CARL: WHAT ARE THE MOST COMMON WEAKNESSES WRITERS HAVE AND HOW DO YOU HELP THEM OVERCOME THOSE WEAKNESSES?

JEANNE: The most common is lack of a strong plot. This usually arises because a writer starts a story with no idea where it’s going, writes a draft, and then declares the story done. There’s nothing wrong with starting without knowing where you’re going. But if you start without knowing the end, chances are the story will lack unity, focus, a strong character arc, and a strong plot. So once you know the end, then you probably need to toss out everything else and figure out what the beginning and middle ought to be, to lead to that end. Most writers, on hearing this, become more open to planning ahead and trying to discover the ending before beginning the draft. I explore different techniques with writers to try to find the right one for them.

Another common problem is writers who don’t want to let anything bad happen to their protagonists. By discussing other stories that they enjoy, and the bad things that happen to those protagonists, I try to help them see the necessity of suffering. Something important needs to be at stake for the protagonist. He needs to struggle and be challenged by the events, and if he is lucky enough to have a happy ending, he needs to pay a price for it. Many writers have weak or flat characters in their stories. The characters have a couple of superficial characteristics, and that’s it. The main character lacks a feeling of depth, of hidden dimensions, of reality.

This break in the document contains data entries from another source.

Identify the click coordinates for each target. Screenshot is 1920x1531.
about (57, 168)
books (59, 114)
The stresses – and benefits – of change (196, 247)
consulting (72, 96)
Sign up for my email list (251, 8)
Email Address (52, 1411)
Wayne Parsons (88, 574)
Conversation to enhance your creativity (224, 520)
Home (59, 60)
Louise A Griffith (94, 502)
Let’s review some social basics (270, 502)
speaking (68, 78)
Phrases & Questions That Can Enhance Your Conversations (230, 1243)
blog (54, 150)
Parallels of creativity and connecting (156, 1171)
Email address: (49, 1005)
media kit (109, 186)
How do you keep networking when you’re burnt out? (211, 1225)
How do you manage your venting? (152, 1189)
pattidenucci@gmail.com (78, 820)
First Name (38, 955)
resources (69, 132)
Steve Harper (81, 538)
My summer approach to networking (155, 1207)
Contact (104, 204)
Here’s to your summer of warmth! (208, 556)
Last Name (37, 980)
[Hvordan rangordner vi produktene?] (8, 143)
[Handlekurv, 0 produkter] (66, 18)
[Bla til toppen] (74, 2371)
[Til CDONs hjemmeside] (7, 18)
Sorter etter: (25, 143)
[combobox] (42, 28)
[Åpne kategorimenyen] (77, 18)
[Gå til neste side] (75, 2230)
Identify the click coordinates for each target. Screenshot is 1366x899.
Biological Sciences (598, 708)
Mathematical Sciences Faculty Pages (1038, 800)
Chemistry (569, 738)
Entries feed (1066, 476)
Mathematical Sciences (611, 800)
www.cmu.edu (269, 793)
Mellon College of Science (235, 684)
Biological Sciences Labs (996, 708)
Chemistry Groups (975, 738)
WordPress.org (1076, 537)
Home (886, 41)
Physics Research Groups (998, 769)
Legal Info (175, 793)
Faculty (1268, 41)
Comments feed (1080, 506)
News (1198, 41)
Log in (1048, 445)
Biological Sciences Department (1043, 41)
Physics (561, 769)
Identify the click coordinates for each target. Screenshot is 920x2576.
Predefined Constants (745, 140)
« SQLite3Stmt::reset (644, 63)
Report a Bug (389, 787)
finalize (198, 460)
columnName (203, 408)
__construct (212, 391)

There are some great techniques writers can use to add depth to a major character. One simple method is to use the Johari Window on your character.

Often the protagonist is a stand-in for the author, and since most authors spend a lot of time sitting around, thinking, and writing, their stand-ins tend to be passive. Many writers just need to learn that the protagonist needs to have a goal that he is struggling to achieve. Even if the goal is sitting on the couch, there must be obstacles and other forces he must struggle against to stay on that couch.

 

CARL: HOW MUCH EMPHASIS DO YOU PLACE ON A WRITTEN CRITIQUE VERSUS NOTES ON THE MANUSCRIPT VERSUS ONE ON ONE SESSIONS?

JEANNE: All of these are important components for learning and improving. One-on-one meetings are invaluable, because they allow us to discuss larger issues that haven’t come up in critique, to address questions, to chart progress and remaining challenges, and to discuss how changes to the student’s writing process have worked and explore new changes to make. It’s also important for me to connect personally with each writer, to understand his needs and do what I can to help him.

 

CARL: HOW MUCH EMPHASIS DO YOU PLACE ON PRODUCTIVITY VERSUS QUALITY, HOW MUCH ON REVISION, HOW MUCH ON CHARACTER DEVELOPMENT, PLOT STRUCTURE, STYLE/VOICE, ETC?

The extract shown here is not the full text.